Transcribe the data exactly. Pictures stay out.

• _Pixel coordinate grounding data_:
○ ○ ○

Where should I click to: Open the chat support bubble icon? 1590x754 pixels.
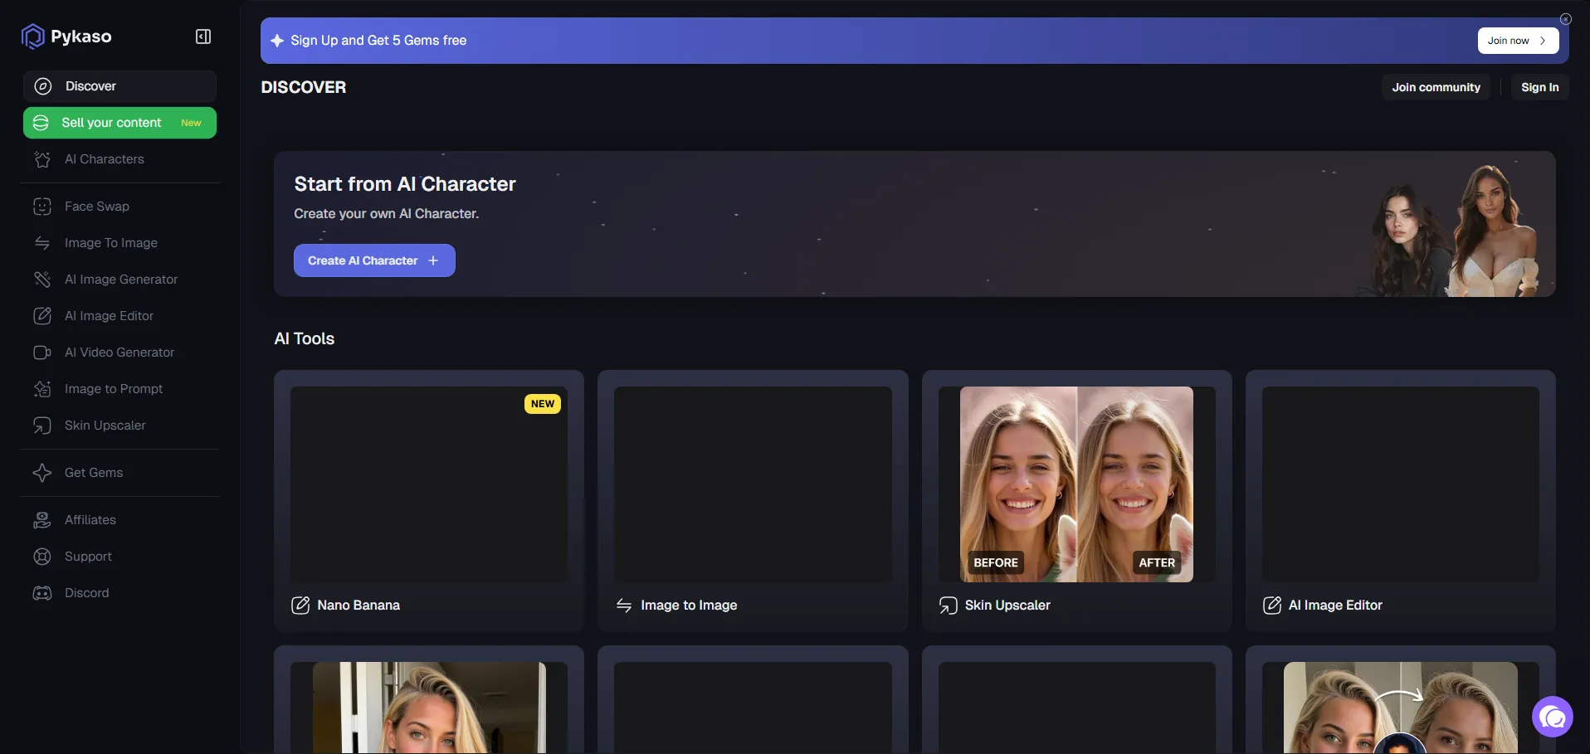pos(1552,717)
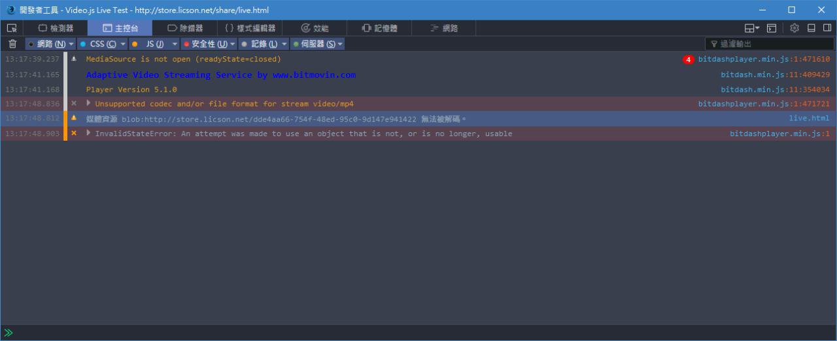
Task: Toggle the CSS (C) filter
Action: (98, 44)
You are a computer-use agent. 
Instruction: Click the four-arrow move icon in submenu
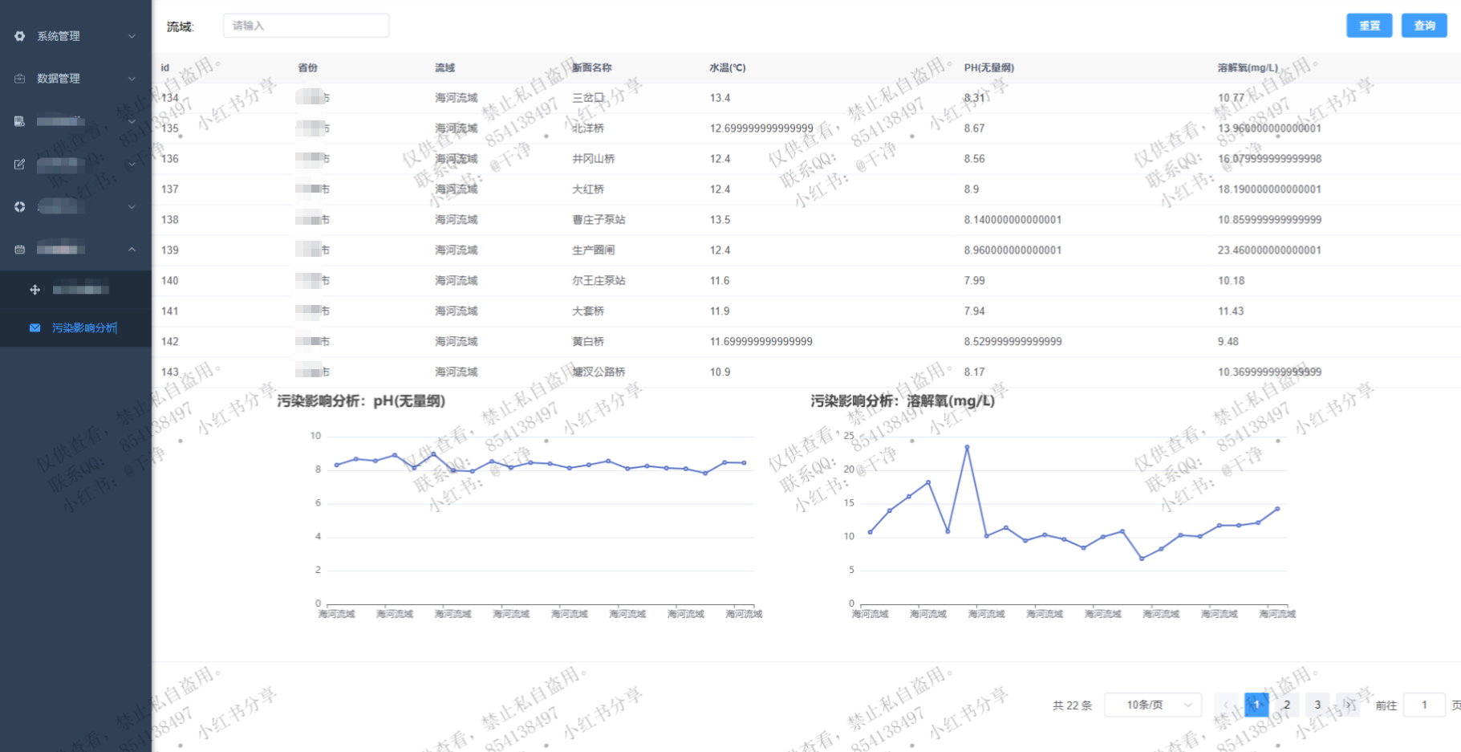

○ ○ ○

• _Expected output_:
Where should I click to: Open the chat support bubble icon? 1590x754 pixels.
pos(1552,717)
Task: Toggle the CSS (C) filter
Action: (98, 44)
You are a computer-use agent. 
Instruction: Click the four-arrow move icon in submenu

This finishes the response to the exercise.